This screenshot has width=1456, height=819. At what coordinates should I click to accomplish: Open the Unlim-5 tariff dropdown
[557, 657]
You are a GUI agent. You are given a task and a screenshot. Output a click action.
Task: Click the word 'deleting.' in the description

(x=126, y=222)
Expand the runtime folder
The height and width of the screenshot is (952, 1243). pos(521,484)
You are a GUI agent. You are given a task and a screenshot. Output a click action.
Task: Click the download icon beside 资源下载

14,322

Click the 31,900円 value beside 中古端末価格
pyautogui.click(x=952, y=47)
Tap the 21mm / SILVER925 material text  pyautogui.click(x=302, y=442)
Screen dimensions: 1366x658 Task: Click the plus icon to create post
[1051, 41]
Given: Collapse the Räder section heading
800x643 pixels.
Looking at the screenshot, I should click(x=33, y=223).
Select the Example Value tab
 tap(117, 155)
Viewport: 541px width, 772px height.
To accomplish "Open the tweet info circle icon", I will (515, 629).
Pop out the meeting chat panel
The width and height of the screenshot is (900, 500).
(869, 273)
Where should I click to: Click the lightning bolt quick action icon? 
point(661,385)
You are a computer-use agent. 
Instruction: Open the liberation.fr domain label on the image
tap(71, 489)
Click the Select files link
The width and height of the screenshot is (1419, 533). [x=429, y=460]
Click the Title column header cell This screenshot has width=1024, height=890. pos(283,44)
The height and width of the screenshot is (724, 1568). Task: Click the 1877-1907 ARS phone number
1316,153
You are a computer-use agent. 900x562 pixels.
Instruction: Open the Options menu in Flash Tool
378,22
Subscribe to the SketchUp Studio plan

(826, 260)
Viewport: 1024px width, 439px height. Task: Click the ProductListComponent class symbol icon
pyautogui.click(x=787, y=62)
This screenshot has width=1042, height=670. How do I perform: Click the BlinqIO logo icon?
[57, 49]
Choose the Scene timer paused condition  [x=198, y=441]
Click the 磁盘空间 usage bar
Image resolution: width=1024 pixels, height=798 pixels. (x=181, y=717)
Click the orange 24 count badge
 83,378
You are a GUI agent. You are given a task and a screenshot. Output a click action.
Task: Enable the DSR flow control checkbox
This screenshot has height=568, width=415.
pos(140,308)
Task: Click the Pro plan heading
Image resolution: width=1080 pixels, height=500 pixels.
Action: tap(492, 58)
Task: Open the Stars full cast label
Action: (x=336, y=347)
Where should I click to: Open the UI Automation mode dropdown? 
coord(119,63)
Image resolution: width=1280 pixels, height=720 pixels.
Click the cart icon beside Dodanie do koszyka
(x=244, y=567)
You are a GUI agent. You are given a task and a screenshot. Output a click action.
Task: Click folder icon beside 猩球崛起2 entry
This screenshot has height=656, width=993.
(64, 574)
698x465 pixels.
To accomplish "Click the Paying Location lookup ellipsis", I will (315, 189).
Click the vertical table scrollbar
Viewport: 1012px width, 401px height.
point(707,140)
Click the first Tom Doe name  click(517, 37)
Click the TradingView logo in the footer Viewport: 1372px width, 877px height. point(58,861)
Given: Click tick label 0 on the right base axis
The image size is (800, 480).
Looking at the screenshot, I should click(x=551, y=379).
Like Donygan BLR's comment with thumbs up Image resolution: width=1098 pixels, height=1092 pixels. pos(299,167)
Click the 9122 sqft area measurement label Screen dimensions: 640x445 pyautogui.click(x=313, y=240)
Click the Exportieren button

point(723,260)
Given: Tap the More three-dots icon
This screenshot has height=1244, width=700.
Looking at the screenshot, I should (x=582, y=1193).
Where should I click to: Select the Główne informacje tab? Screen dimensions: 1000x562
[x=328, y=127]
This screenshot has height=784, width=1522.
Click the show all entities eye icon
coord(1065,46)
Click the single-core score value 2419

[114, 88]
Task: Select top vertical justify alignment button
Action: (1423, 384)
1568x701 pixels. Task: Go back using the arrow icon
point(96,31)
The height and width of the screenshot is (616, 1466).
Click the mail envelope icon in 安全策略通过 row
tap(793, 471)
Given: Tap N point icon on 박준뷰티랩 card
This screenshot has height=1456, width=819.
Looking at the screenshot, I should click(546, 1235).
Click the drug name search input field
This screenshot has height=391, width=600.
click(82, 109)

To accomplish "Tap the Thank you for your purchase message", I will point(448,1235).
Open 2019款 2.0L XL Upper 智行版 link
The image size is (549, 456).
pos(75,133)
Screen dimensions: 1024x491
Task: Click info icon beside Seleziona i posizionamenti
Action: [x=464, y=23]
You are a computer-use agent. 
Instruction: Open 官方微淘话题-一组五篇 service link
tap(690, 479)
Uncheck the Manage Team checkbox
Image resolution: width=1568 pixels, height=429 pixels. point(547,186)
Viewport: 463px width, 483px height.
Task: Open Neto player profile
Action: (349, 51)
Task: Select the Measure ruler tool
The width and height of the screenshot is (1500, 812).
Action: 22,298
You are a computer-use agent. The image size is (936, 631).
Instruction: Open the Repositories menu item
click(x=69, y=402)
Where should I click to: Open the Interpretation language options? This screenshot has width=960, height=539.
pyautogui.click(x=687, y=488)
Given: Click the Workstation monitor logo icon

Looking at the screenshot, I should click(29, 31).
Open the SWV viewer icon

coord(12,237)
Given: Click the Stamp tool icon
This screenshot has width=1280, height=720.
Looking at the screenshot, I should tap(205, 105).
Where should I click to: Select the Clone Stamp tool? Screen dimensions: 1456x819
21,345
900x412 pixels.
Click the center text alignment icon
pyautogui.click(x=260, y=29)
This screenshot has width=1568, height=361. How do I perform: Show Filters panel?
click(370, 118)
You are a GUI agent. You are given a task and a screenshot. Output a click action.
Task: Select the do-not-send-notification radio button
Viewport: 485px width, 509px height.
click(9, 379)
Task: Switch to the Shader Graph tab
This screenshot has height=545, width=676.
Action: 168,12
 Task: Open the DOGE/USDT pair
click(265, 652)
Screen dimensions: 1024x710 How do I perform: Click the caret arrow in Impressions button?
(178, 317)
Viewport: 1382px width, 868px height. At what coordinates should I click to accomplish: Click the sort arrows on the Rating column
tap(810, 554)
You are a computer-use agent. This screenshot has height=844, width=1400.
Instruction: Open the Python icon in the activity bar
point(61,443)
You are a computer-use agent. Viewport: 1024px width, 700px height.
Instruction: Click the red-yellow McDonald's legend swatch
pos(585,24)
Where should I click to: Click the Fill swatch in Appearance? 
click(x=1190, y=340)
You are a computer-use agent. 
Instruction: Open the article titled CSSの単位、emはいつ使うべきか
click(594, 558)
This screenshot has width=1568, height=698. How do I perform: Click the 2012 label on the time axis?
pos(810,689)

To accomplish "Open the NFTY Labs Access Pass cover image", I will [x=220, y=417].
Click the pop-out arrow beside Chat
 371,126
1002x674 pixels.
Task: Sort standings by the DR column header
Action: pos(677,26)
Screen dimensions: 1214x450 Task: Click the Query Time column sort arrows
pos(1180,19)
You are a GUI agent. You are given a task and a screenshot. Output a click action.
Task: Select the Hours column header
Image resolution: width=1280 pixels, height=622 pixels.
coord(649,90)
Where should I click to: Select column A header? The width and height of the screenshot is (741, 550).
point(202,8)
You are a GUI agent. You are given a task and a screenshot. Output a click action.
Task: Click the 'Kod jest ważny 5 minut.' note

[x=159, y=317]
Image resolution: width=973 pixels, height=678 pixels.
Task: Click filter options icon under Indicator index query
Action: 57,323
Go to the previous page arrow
○ ○ ○ ○
_AIM:_ Reproduce the material word for word, from its first line through the line containing "(x=126, y=222)", including that line.

_CORRECT OUTPUT:_
This screenshot has width=1456, height=819. At what coordinates should I click to accomplish: Open the Unlim-5 tariff dropdown
[557, 657]
You are a GUI agent. You are given a task and a screenshot. Output a click action.
Task: Click the word 'deleting.' in the description

(x=126, y=222)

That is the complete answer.